GI Dynamics®, Inc. (ASX:GID) is the developer of EndoBarrier®, the first endoscopically delivered medical device for the treatment of type 2 diabetes and the reduction of obesity. EndoBarrier is not approved for sale and is limited by federal law to investigational use only. EndoBarrier is subject to an Investigational Device Exemption by the FDA in the United States and is entering concurrent pivotal trials in the United States and India.

Founded in 2003, GI Dynamics is headquartered in Boston, Massachusetts. For more information please visit the Company website at www.gidynamics.com.

 

Forward-Looking Statements

This announcement may contain forward-looking statements. These statements are based on GI Dynamics management’s current estimates and expectations of future events as of the date of this announcement. Furthermore, the estimates are subject to several risks and uncertainties that could cause actual results to differ materially and adversely from those indicated in or implied by such forward-looking statements.

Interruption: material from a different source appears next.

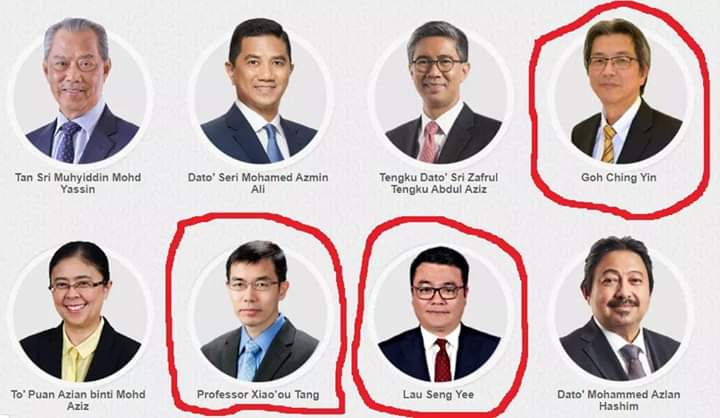Click the To' Puan Azian binti Mohd Aziz name
The image size is (720, 418).
78,400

These risks and uncertainties include, but are not limited to, risks associated with our ability to continue to operate as a going concern; our ability to raise sufficient additional funds to continue operations and to conduct the planned pivotal trial of EndoBarrier in the United States (STEP-1); our ability to execute STEP-1 under FDA’s Investigational Device Exemption; our ability to enlist clinical trial sites and enroll patients in accordance with STEP-1; the risk that the FDA stops STEP-1 early as a result of the occurrence of certain safety events or does not approve an expansion of STEP-1; our ability to enroll patients in accordance with I-STEP; our ability to secure a CE Mark; our ability to maintain compliance with our obligations under our existing convertible note and warrant agreements executed with Crystal Amber, including our obligations to make payment on the Note that is due on 31 March 2020 and our ability to restructure the terms of the Note with Crystal Amber that is due on 31 March 2020 if we are unable to raise sufficient funds to enable us to fully repay such Note when due; obtaining and maintaining regulatory approvals required to market and sell our products; the possibility that future clinical trials will not be successful or confirm earlier results; the timing and costs of clinical trials; the timing of regulatory submissions; the timing, receipt and maintenance of regulatory approvals; the timing and amount of other expenses; the timing and extent of third-party reimbursement; intellectual-property risk; risks related to excess inventory; risks related to assumptions regarding the size of the available market; the benefits of our products; product pricing; timing of product launches; future financial results; and
other factors, including those described in our filings with the U.S. Securities and Exchange Commission.

Given these uncertainties, one should not place undue reliance on these forward-looking statements. We do not assume any obligation to publicly update or revise any forward-looking statements, whether as a result of new information or future events or otherwise, unless we are required to do so by law.